RECORDS PROVIDED below:

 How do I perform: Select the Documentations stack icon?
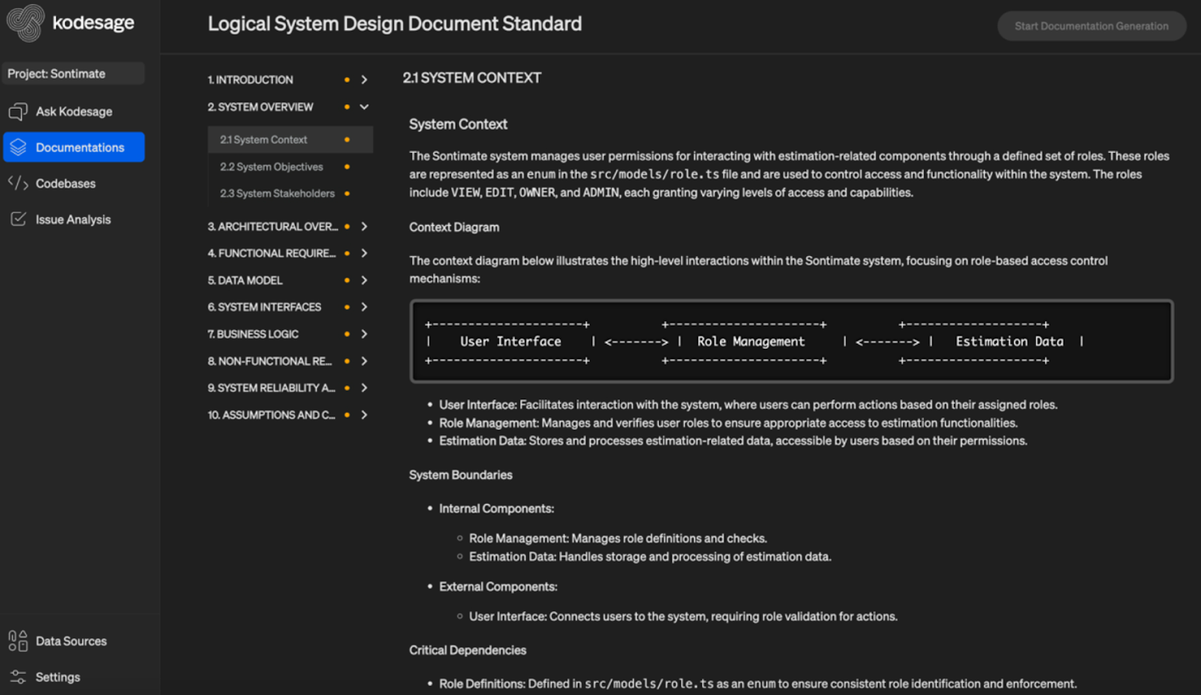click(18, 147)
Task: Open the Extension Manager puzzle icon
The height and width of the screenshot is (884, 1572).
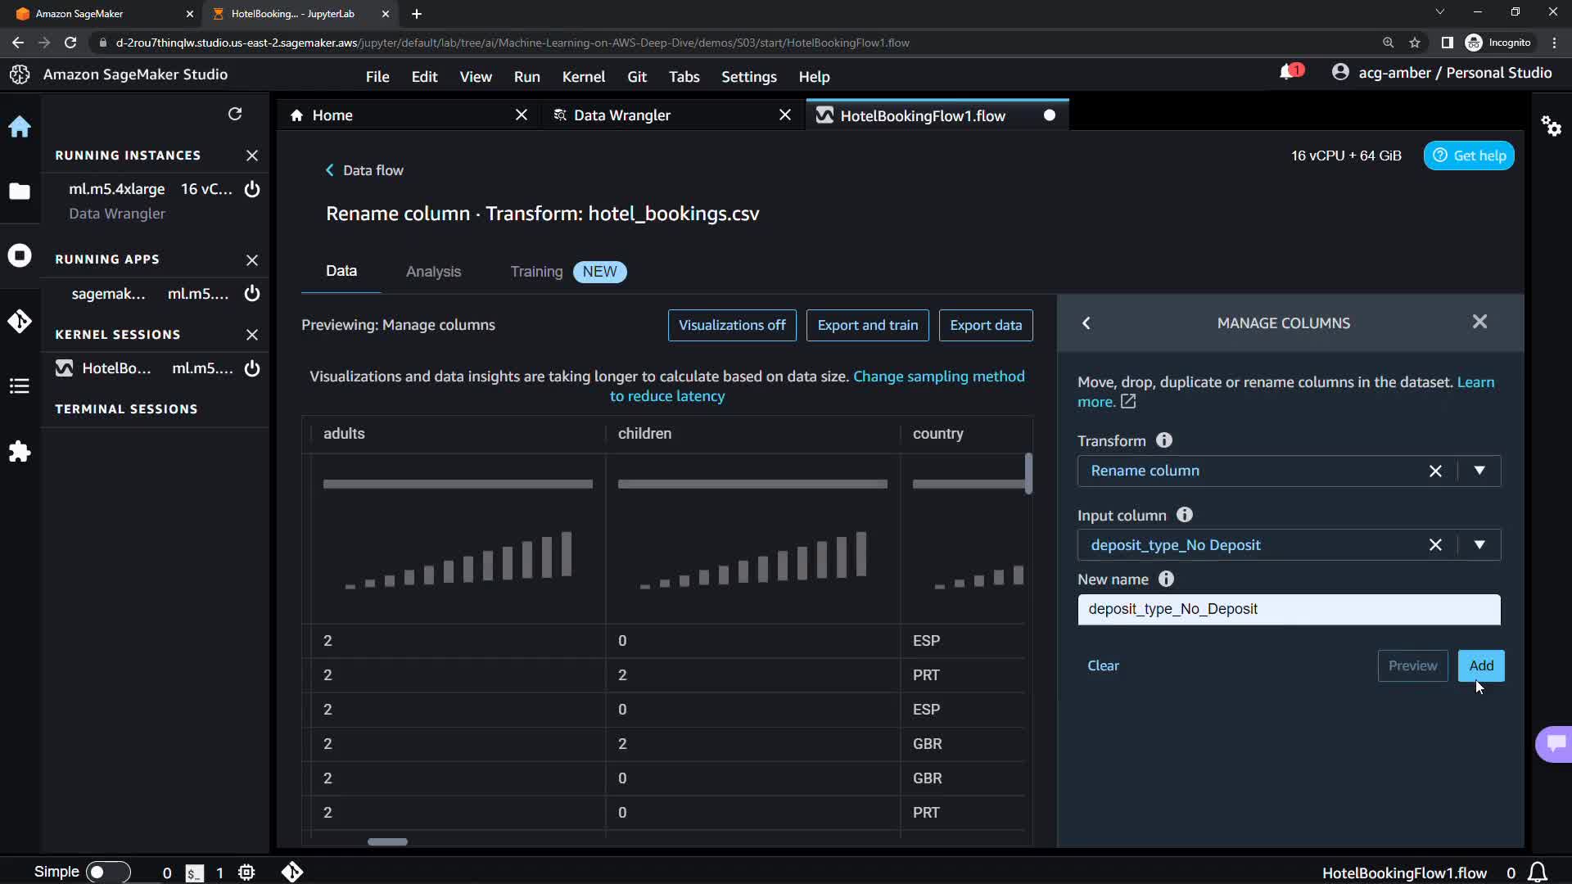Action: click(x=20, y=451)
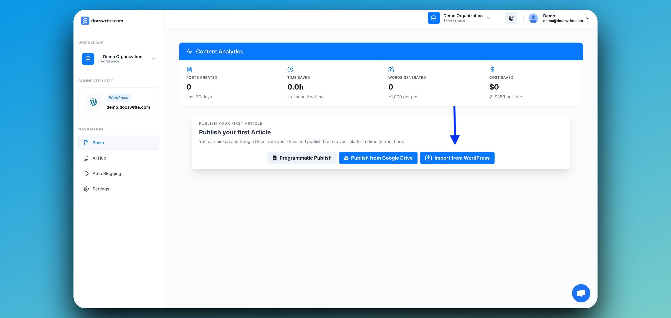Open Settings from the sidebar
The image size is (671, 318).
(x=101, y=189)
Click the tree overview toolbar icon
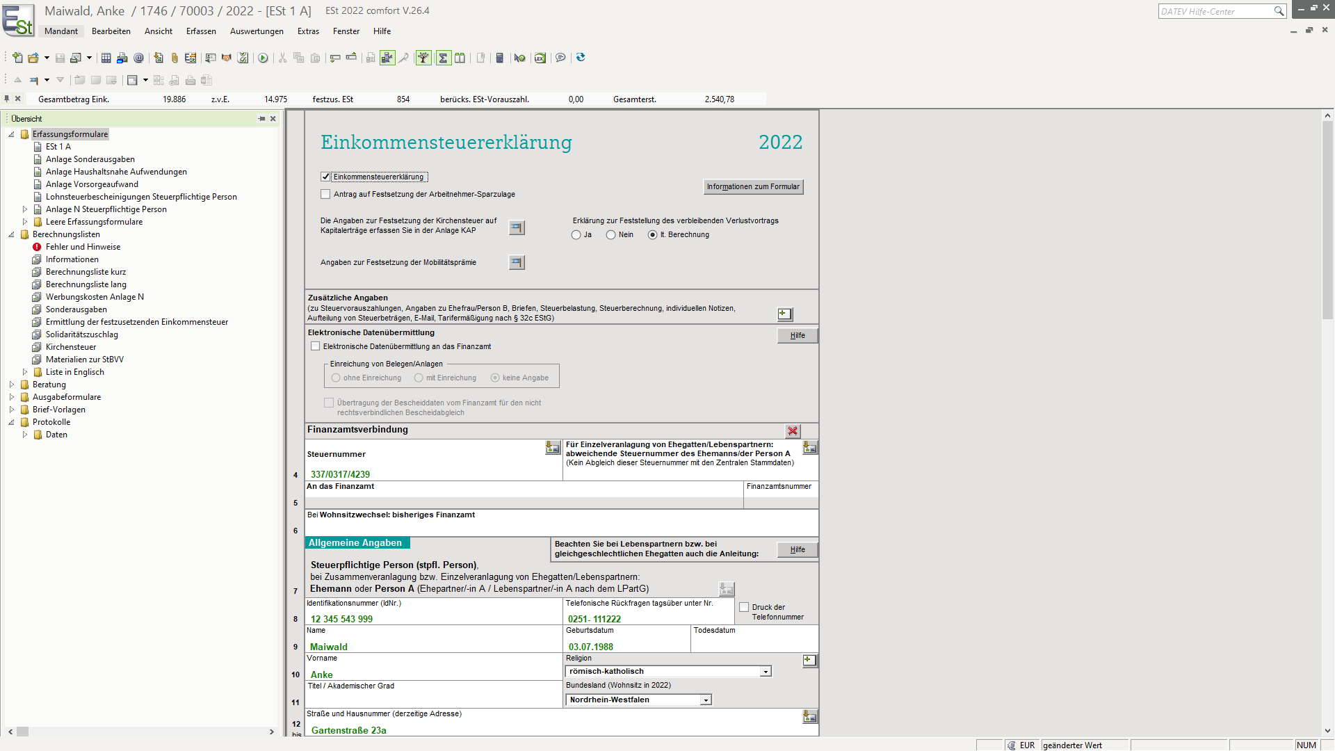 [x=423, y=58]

End of RECORDS PROVIDED.

EXERCISE BRIEF:
Copy nothing but the lines above from the one with "The height and" through the end of the material, word for word, and drop the pictures.

TASK ANSWER:
The height and width of the screenshot is (884, 1572).
Action: click(x=20, y=451)
Open Settings from the sidebar
The image size is (671, 318).
(x=101, y=189)
Click the tree overview toolbar icon
 [x=423, y=58]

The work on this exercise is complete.